We sought to predict the lowest possible mortality rate that states might expect to achieve if they obtained the best levels of health determinants observed among all states. To do this, we compiled county-level data (). Our dependent variable was based on an age-adjusted <75 years mortality rate (per 100,000 population) for 2001–2003. For our predictor variables, we compiled county-level data from multiple sources for years prior to 2001–2003 on numerous characteristics, including health-related medical care (e.g., uninsured rate), sociodemographics (e.g., high school graduation rate), and behavior (e.g., smoking prevalence). Candidate data elements had to (1) be available for most counties in the U.S., (2) be collected in a similar fashion in each county, and (3) have a hypothesized relationship to mortality outcomes. A characteristic was deemed modifiable if potentially amenable to program or policy intervention, but nonmodifiable if it was not (e.g., racial composition of a county was not deemed modifiable while smoking rates were). Because of data limitations, 121 counties and the state of Alaska were eliminated from the model.
| Figure 1.Description of sources and years of data for dependent and independent variables used to predict state age-adjusted mortality rates in 2000 |
We then developed a parsimonious model predicting county-level age-adjusted mortality rates for those younger than 75 years of age and used the model to predict states' mortality rates under different scenarios. The primary scenario of interest was each state's “ideal” predicted mortality if that state had the best observed level (among all states) of modifiable characteristics. Note that in this approach we used county-level ecologic data to develop a model predicting counties' mortality rates, but then applied that model to states. This was done because the 3,017 counties provided a more powerful data source than the states and allowed for a more detailed examination of possible models. The examination of many predictor variables and their higher-order terms (including, for example, squared terms and interactions) would not have been possible using states' mortality rates as the outcome variable.
For the model, we identified clusters of highly correlated predictor variables (correlation coefficient ≥0.8). Within a set of highly correlated variables, variables that were most related to mortality were retained for possible inclusion in the final model. We excluded the remaining variables from the final model to avoid the problem of multicollinearity.
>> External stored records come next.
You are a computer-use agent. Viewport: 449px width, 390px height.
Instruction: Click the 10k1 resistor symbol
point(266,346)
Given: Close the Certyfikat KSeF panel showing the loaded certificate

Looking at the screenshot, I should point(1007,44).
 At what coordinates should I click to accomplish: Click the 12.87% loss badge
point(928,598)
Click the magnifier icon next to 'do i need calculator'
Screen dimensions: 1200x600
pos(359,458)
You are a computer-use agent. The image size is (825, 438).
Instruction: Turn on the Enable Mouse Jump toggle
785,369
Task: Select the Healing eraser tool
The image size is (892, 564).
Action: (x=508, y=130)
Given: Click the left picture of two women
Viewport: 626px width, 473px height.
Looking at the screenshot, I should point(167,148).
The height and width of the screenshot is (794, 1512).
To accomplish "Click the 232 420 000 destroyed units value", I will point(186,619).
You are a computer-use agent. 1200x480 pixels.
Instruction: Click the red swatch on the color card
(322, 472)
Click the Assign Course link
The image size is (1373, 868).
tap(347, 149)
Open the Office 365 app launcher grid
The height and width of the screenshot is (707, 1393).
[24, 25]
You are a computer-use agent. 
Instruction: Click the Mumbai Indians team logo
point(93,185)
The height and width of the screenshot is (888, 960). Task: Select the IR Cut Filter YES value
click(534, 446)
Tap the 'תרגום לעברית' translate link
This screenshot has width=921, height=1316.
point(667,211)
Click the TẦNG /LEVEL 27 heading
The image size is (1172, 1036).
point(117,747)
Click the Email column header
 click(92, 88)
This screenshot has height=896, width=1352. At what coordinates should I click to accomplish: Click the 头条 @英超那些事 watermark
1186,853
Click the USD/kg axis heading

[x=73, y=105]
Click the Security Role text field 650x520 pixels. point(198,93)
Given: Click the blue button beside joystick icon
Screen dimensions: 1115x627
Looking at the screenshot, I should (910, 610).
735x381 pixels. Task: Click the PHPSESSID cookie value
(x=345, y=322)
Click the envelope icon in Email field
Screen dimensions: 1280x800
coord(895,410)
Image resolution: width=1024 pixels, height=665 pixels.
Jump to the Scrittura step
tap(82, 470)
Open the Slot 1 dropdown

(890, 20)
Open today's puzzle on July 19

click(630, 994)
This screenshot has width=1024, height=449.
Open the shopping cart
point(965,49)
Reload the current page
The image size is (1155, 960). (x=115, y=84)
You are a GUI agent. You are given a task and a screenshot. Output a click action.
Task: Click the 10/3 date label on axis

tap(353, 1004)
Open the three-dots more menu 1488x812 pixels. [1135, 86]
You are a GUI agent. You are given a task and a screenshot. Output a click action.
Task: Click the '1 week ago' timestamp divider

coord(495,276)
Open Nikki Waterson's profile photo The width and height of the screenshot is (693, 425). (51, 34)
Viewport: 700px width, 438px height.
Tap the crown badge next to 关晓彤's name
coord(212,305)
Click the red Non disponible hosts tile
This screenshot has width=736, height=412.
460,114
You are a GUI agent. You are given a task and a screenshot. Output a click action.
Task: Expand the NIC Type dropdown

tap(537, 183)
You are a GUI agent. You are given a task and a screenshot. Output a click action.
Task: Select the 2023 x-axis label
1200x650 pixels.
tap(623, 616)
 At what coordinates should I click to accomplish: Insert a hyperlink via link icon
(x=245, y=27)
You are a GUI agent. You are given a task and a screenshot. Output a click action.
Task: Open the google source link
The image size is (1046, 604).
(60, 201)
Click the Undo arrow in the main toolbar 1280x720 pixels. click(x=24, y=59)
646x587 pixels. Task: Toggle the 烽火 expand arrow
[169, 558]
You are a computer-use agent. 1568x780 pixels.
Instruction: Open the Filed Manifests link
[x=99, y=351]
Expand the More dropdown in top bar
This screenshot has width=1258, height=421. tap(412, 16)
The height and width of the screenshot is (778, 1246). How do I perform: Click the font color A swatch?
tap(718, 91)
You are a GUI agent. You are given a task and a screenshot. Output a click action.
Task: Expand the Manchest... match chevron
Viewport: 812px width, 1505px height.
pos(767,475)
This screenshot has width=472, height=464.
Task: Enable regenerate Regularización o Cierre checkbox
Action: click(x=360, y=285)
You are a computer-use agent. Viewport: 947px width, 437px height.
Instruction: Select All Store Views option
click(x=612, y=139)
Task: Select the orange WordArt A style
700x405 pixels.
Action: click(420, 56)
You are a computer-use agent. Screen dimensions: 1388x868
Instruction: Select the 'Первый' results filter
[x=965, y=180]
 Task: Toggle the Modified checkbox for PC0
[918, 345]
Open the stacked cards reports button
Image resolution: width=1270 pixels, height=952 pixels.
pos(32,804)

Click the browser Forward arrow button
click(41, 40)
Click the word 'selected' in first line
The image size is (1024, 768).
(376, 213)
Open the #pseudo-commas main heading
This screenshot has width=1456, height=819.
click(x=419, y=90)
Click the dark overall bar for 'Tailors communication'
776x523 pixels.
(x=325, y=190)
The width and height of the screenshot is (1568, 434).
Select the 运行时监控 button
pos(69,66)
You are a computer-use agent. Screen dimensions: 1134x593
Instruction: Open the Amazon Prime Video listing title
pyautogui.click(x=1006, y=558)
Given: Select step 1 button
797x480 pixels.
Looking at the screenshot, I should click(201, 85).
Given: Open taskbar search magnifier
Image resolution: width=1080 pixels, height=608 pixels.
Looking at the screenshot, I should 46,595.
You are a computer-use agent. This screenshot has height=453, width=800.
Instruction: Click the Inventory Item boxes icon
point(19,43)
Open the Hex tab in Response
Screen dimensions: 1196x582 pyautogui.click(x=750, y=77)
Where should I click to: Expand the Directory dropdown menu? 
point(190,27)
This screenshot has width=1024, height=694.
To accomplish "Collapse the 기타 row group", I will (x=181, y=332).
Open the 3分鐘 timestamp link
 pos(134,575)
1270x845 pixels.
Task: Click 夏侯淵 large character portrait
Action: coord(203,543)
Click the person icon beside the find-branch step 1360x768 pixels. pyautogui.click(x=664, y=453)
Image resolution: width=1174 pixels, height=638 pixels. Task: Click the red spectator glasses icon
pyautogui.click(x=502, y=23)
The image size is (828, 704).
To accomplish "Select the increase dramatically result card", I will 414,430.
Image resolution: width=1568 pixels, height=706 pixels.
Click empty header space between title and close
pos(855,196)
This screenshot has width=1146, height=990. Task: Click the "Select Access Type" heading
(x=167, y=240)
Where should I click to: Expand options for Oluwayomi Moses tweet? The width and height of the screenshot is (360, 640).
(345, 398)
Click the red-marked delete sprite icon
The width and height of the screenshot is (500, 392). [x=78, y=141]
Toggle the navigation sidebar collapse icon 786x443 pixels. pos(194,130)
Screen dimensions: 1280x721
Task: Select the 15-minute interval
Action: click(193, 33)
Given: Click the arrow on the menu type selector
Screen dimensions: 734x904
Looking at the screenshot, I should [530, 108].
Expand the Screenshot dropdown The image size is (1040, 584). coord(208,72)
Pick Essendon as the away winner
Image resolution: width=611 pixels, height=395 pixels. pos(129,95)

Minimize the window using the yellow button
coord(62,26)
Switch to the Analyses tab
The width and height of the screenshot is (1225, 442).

We included all remaining predictor variables (including squared terms) in a “full” multiple linear regression model and inspected them for their association with mortality. If squared terms were not significant, they were dropped and first-order terms were examined. We retained all statistically significant first-order and squared terms (and corresponding first-order terms, regardless of significance) in the final model. Variables for percent of population aged ≥65 years and percent of population female were retained in the final model regardless of their statistical significance, so that the county comparisons would be adjusted by age and gender. (Note, though, that mortality rates were also age-adjusted.)
We also examined interactions among select predictor variables for statistical significance and performed modeling diagnostics, including the examination of residual plots and assessment of influence of individual data points. In all models, we weighted counties by their population. Finally, we entered states' observed and “ideal” levels of each characteristic into the model to create state-specific predicted mortality rates under their prevailing (actual) circumstances (i.e., the usual predicted values from a linear model) and under ideal circumstances. Ideal circumstances were modeled by replacing states' observed predictor variables with the best observed values among all states for those variables identified as modifiable.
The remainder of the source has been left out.